After last week’s holiday shortened the trading week, one could imagine that the markets will enter a time of sleepy quiet. That would be a dangerous assumption to make.

In reality, there has been intense speculating and expectations about the market’s returns in 2017 for a variety of reasons. Firstly, there is the ongoing question of what a Trump presidency will mean for equity returns. Many politically charged opinions have floated around, but the truth is there is no financial certainty about how stocks will perform. Hints at legislative and executive orders have already caused massive changes in fortune for several sectors; tech stocks are down with the worry that immigration controls will inhibit their ability to keep labor costs down. Tech stocks are also hit by the worry that a trade war with China will cause growth drivers in Asia to recede–Apple (AAPL) has already been singled out by Chinese officials as a possible target if a trade war begins.

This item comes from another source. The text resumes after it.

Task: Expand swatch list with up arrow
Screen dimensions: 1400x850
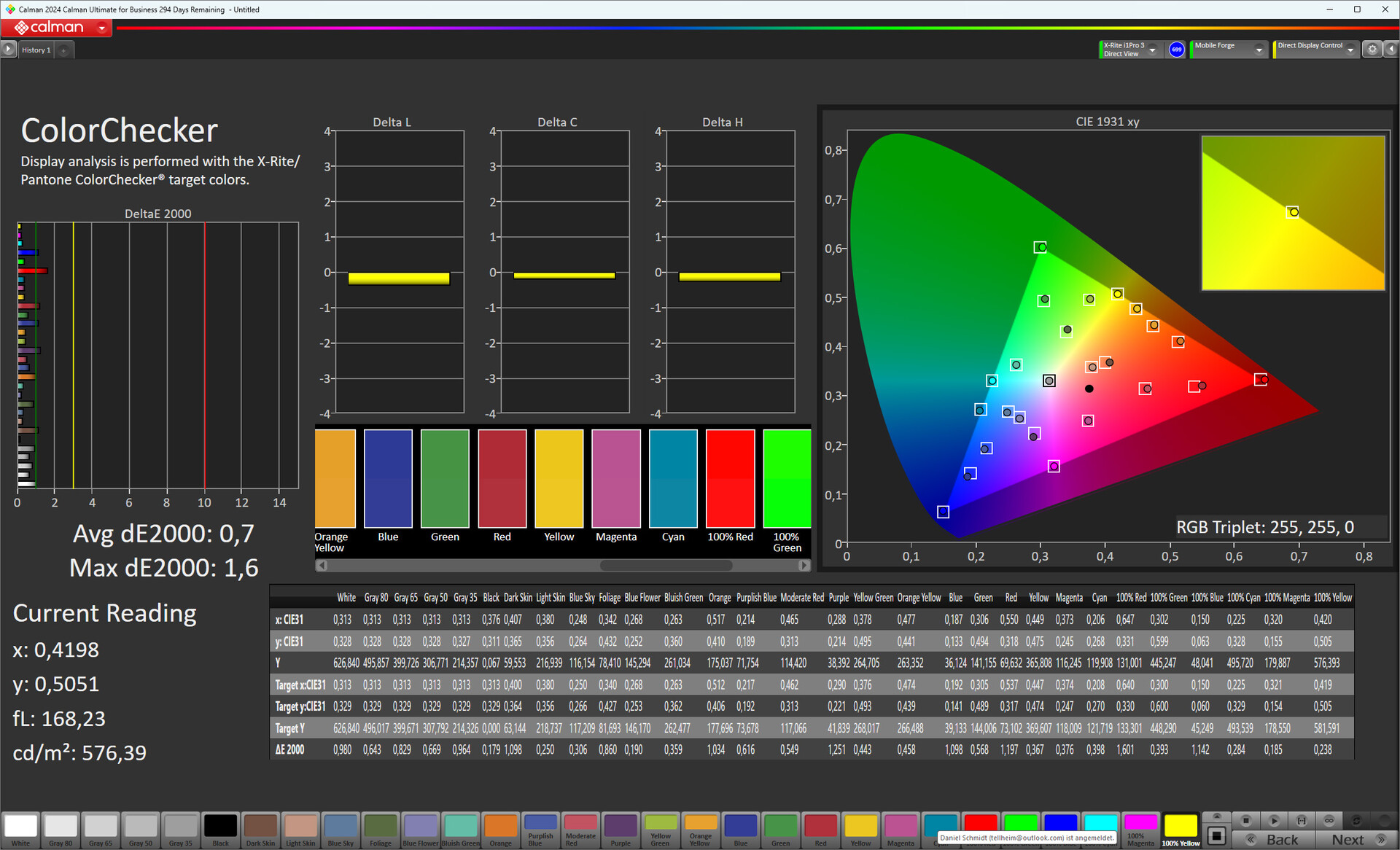Action: (1216, 816)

Meanwhile, the financial sector has been booming with the expectation that Trump will raise interest rates, lower regulation, and create an environment that will cause more demand for investment bank activities. The reality of how Trump’s presidency will impact investment banks and retail banks is unknown, but the fact is that the Federal Reserve has wanted to raise inflation for quite some time, and it seems that Trump has a similar goal. With political and financial forces working towards the same goal, the market seems to expect it as all but guaranteed.

Behind this political backdrop, recent macroeconomic data is setting the stage for how 2016 will close. Many are looking for any sign that consumer activity has changed since before the election, but it’s still too early for the data to reflect that. Some exceptions exist, but they don’t really show anything definitive.

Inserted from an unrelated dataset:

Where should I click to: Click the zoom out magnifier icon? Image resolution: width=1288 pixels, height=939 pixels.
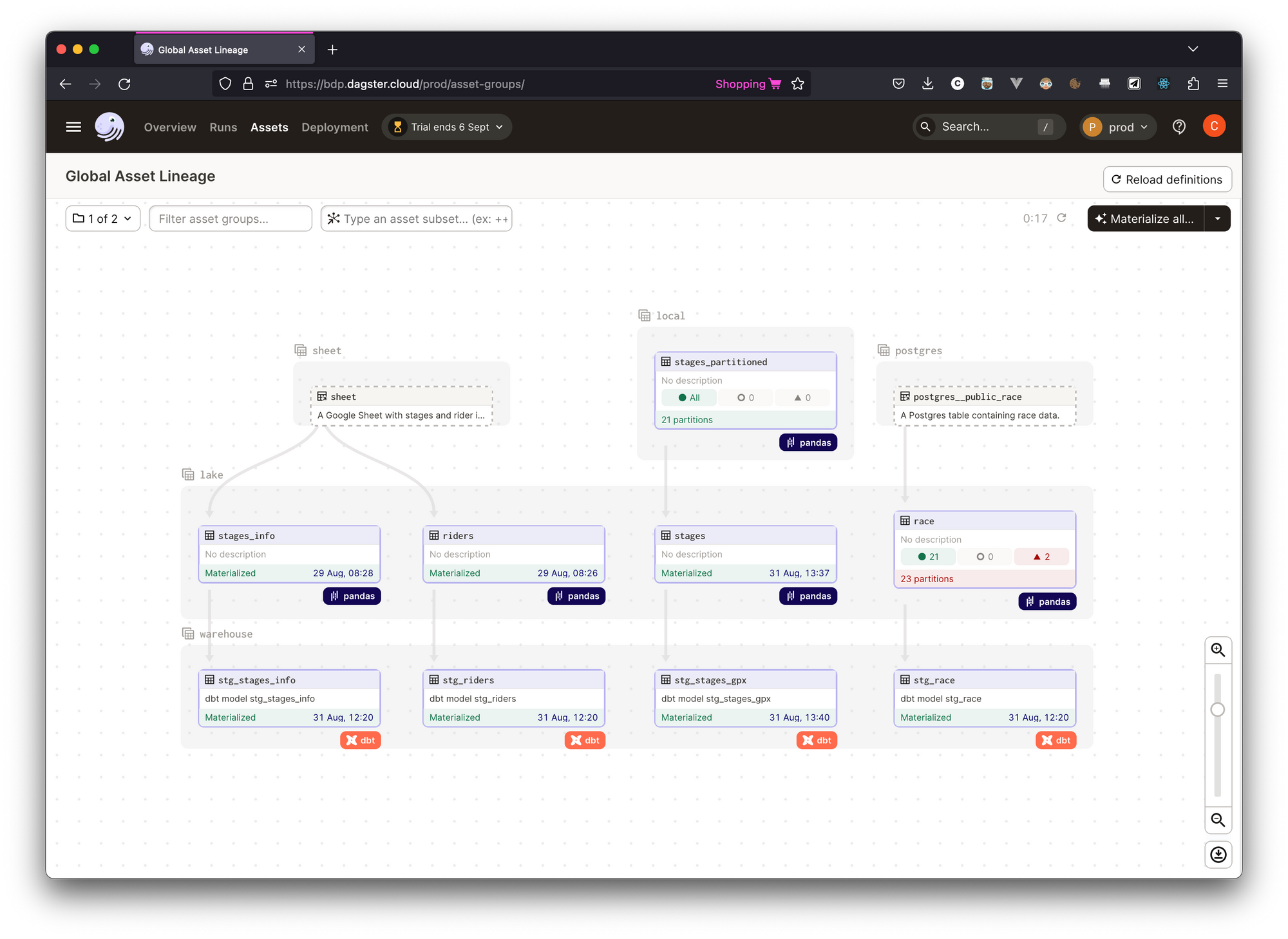coord(1218,820)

The only post-election data we have on consumers so far worth much is the U.S. PMI Services Index from Markit Economics. This is not the preferred PMI measurement and many mainstream economists ignore it. Its value to macroeconomic quantitative investment funds is debatable, since few have publicly endorsed it and the methodologies behind these funds is by nature opaque and closed to the public. Still, Markit’s data (for what it’s worth) showed a roughly stable reading: 54.7 in November versus 54.8 in October. If this data has any value, it is indicating that there is no reason to believe American consumers are changing anything significant in their behavior–at least not yet.

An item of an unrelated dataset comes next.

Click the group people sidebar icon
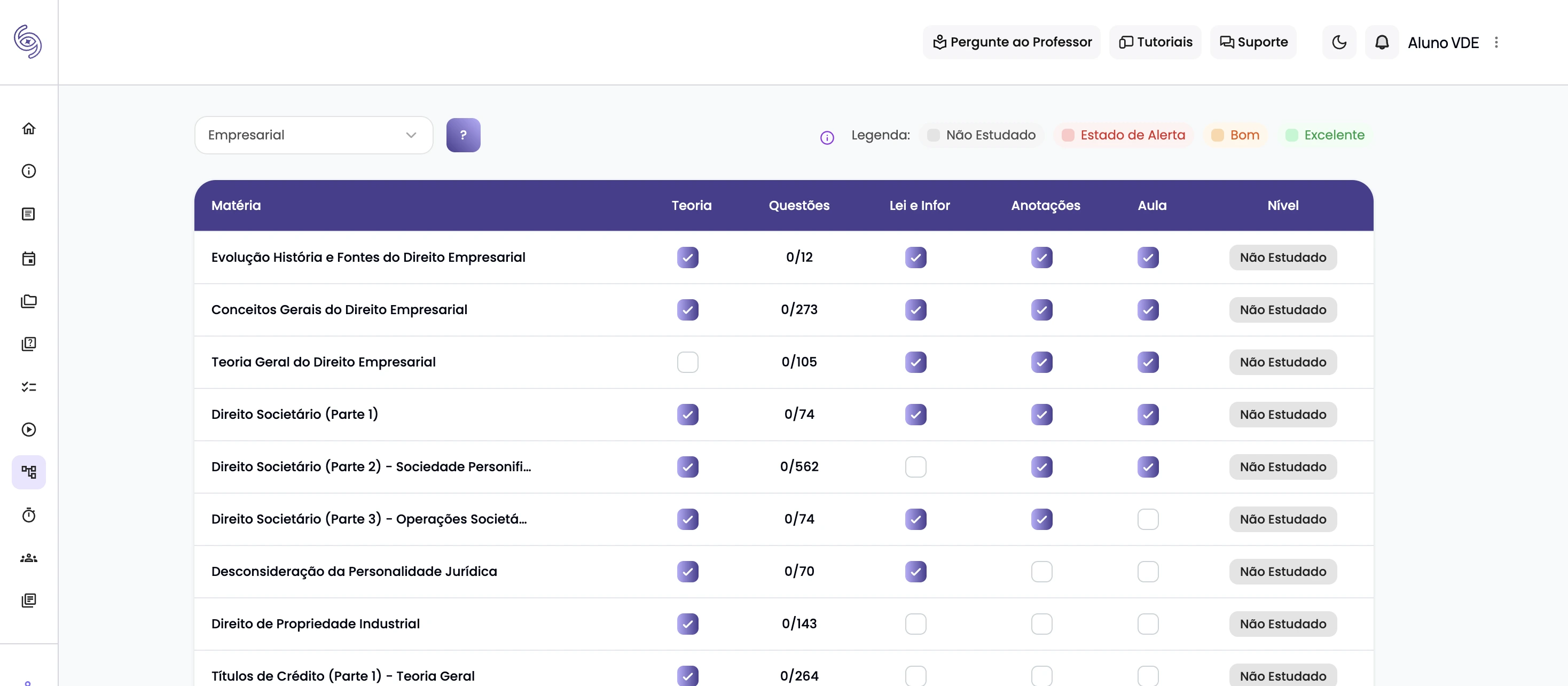1568x686 pixels. pos(29,558)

There are other data points in Markit’s report that may tell a more nuanced tale, but we should leave the report as it is, because putting too much weight on one report will skew our viewpoint too much. After all, financial analysts are specifically tasked with creating a mosaic that is created by stitching together the viewpoints, data points, and reports of several sources. We cannot depend too much on just Markit.

But there’s not much else yet. An analyst needs to wait for data from the Department of Commerce on GDP growth (that will have to wait until January at the earliest), data from the National Association of Realtors on home buying activity, data from the ISM on manufacturing activity and supplier costs, data from the Bureau of Economic Analysis on employment, wages, trade, and so on. In other words, it’s too early to form an opinion about how 2016 is going to end up and whether Trump’s victory actually has changed anything.

This might seem like an obvious point. It is. But it bears repeating because analysts do not want to make the very public and humiliating mistakes that economists made when it came to Brexit. Economists warned of an immediate slowdown in several parts of the economy. Respected voices of authority warned of a stock market crash, a slowdown in manufacturing activity, a worsening of the balance of trade, an immediate pullback of corporate activity in London, a decline in exports to Europe, and a fall in the British pound. Analysts and economists warned these events would happen swiftly and be visible quite early on.

Many publications such as the BBC, The Economist, The Guardian, and so on have had to backtrack from this “doom and gloom” after many of these forecasts did not come to fruition. The only one that did happen–a decline in the British pound–doesn’t have an economically negative impact in all cases (especially since currency is regarded as economically neutral in most theories).

Analysts, particularly if investing with a macro economically themed world view, cannot stand to make these mistakes. Presumably some did with Brexit, betting on a long-term stock decline that didn’t happen (at least in native currency terms), and probably some are doing so with Trump’s victory (betting on another stock decline that is the opposite of what’s really happening). The moral from Brexit is that black swan events like Trump do not always have the result that makes the most sense at first glance. If we want to make bets on black swan events, we need to go a bit deeper in our data collection to figure out what the true effects of these events will be.